10 July 2020 | Environment
The environment ministry has purchased four more dogs for to expand its anti-poaching dog unit.
Currently the dog unit has four dogs, Alex, Benno, Baron and Nora, stationed at the Waterberg Wildlife Protection and Law Enforcement Training Centre and a fifth dog, Alvero, at the Etosha National Park.
The four new dogs will be flown from the Netherlands to Namibia as soon as borders reopen.
Environment minister Pohamba Shifeta said the four new dogs will be trained at the Waterberg Wildlife Protection and Law Enforcement Training Centre before they are permanently deployed at Bwabwata National Park to cover the north-eastern regions of Zambezi, Kavango East, Kavango West and parts of the Otjozondjupa Region.
Three regional units
Shifeta said the four dogs at Waterberg have been trained and fully equipped together with their handlers and will be transferred to Etosha soon.
From there they will support anti-poaching operations in the park, as well as surrounding conservancies and game farms in the Kunene, Omusati, Erongo, Oshana, Oshikoto, Ohangwena and Otjozondjupa regions.
According to Shifeta a third dog unit will be deployed in central Namibia to cover the Khomas, Hardap, Omaheke and //Karas regions.
Shifeta was speaking at the handover of a Toyota Land Cruiser by Standard Bank and donations by other organisations to the ministry's anti-poaching dog unit.
He said various tools have been utilised to curb the onslaught on species such as rhino, elephant and pangolin that are especially sought after by poaching syndicates due to the value of their products.
One of these tools is the deployment of anti-poaching dogs which offer a combination of detection, tracking and apprehension capabilities.
The four dogs at Waterberg are trained to search buildings, vehicles, luggage and open areas for firearms, ammunition and illegal wildlife products such as ivory, rhino horn, pangolin scales and bush meat.
All four dogs are also capable of tracking human scent in a variety of terrains during day and night.
The dog currently in Etosha specialises in investigations, said Shifeta.
“Since their employment in 2017, the dogs have been successful in 52 cases or incidents all over the country, the most recent one being the arrest of suspected rhino poachers on a farm neighbouring the Waterberg Plateau Park,” Shifeta said.

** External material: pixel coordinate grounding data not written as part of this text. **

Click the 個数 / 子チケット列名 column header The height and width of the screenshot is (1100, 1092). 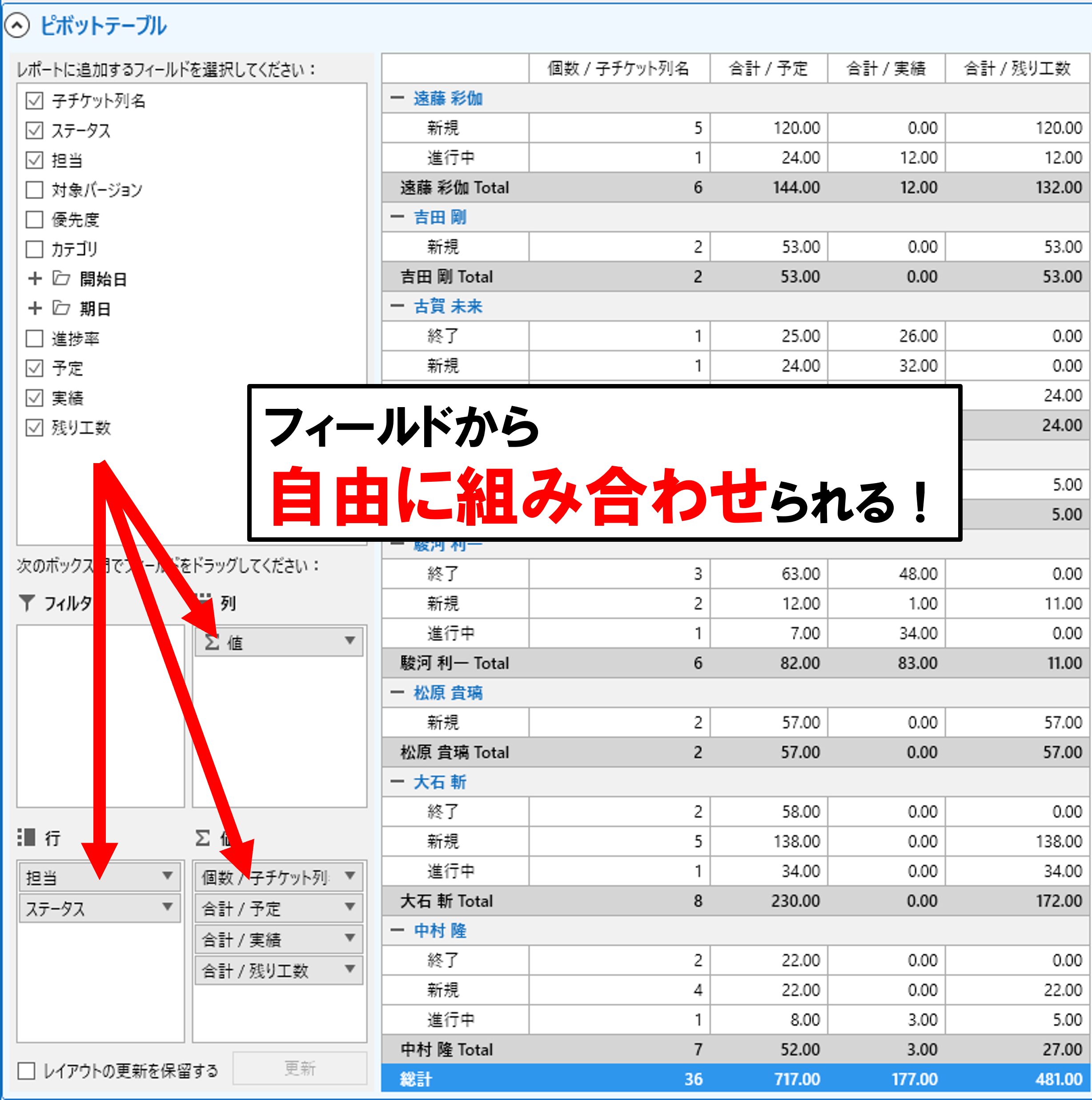tap(618, 69)
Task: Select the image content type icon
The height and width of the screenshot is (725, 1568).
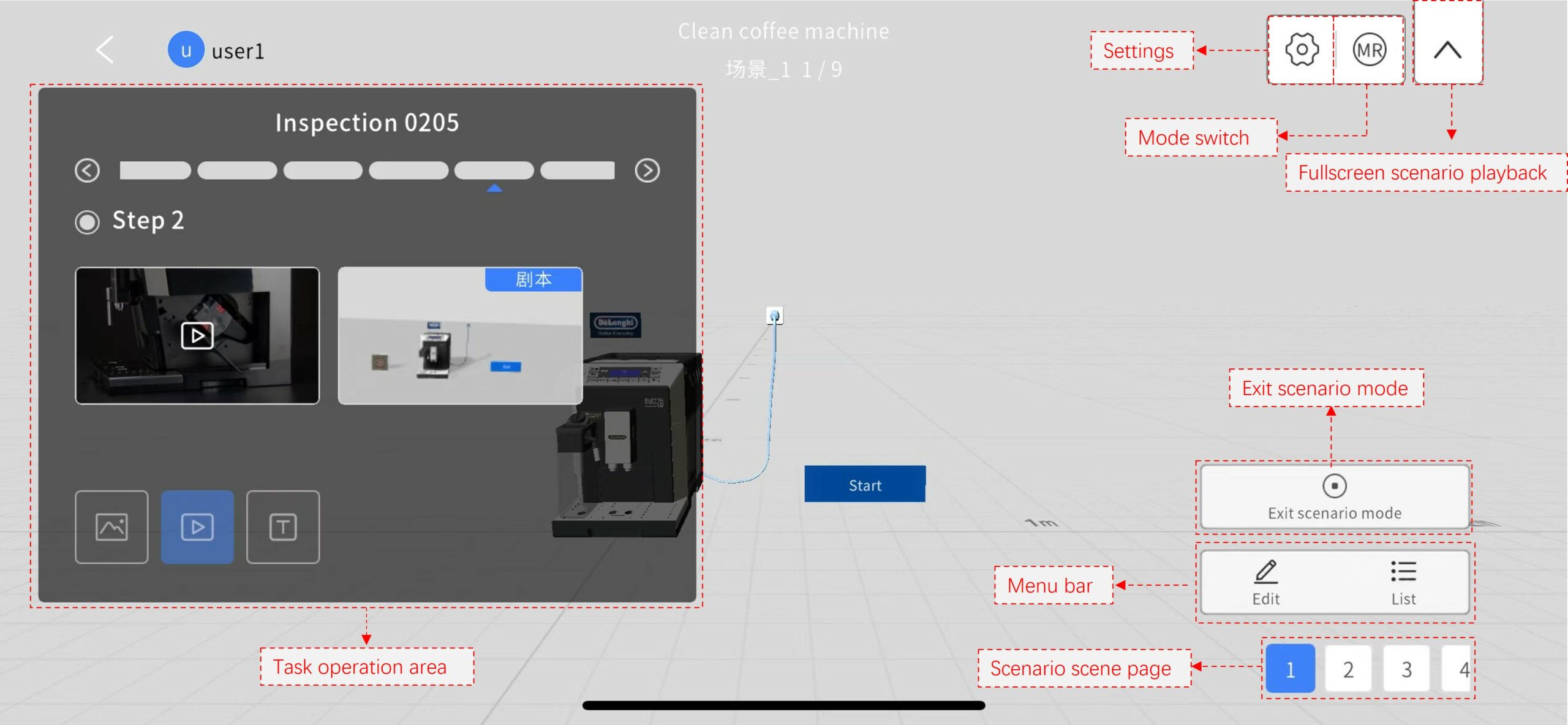Action: click(111, 526)
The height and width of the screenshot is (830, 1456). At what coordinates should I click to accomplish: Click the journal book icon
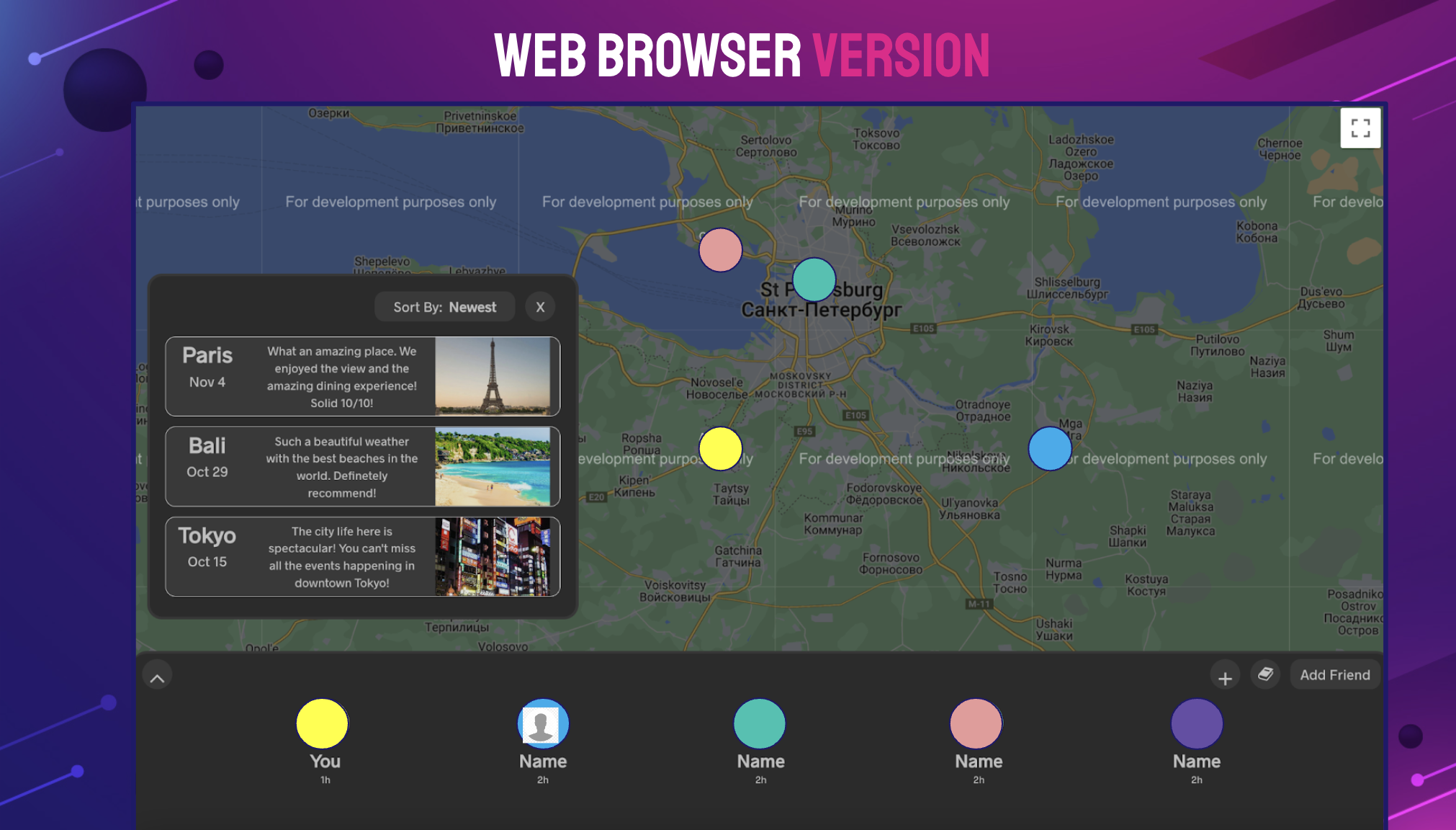(1265, 674)

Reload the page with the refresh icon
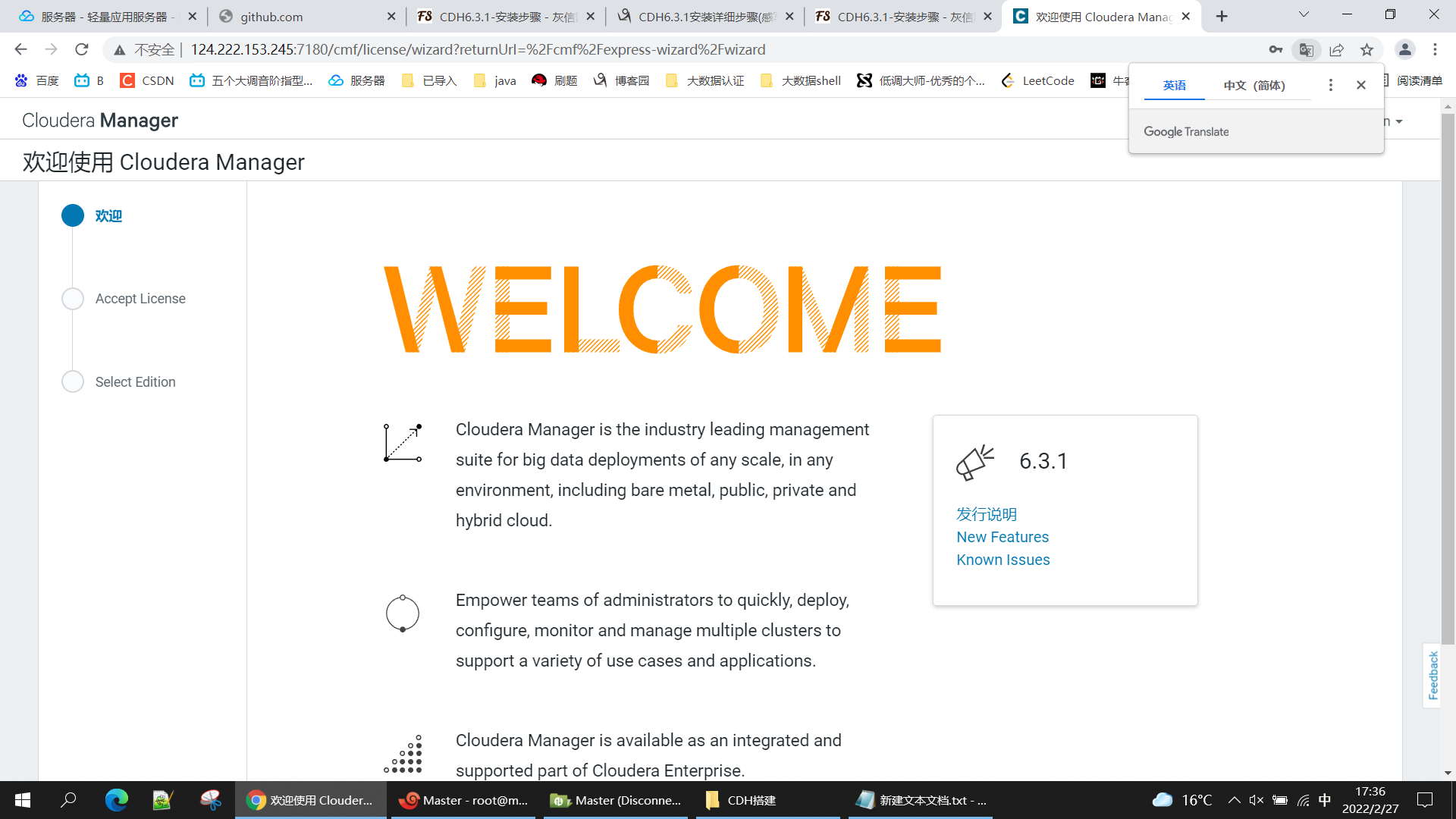pyautogui.click(x=82, y=50)
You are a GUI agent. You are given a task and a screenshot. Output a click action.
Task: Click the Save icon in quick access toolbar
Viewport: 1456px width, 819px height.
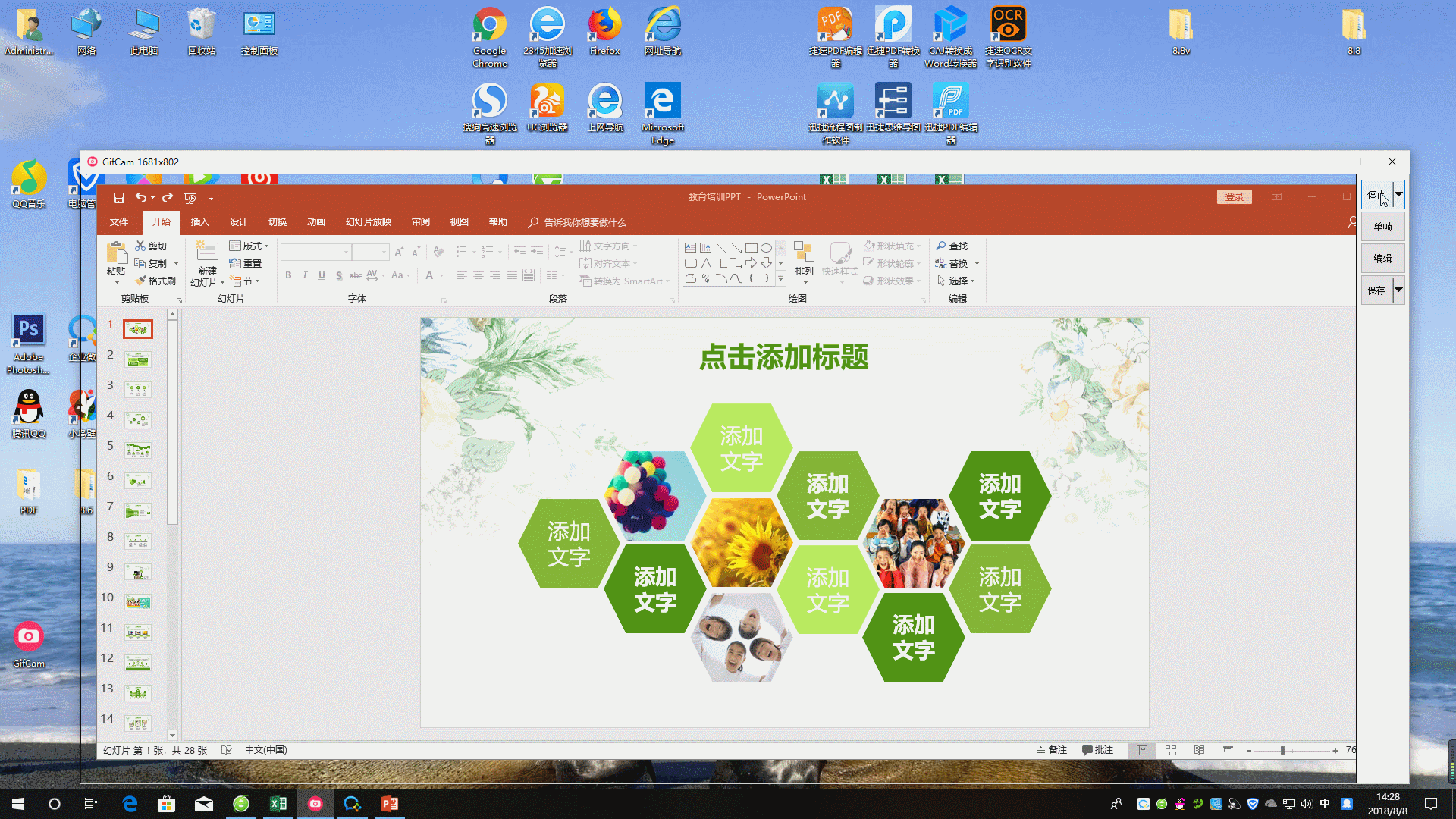pyautogui.click(x=119, y=198)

Thanking Standard Bank for the donated vehicle, Shifeta added that KCJN Trading in partnership with Brown Davis Africa fully equipped the vehicle with accessories which include a complete uprated EFS suspension, front replacement bull bar, LED driving lamp, an EFS winch and 185 litre long-range fuel tank.
Furthermore, Swavet, MDS Animal Health and Rhino Park Private Hospital donated veterinary drugs and food for the dogs.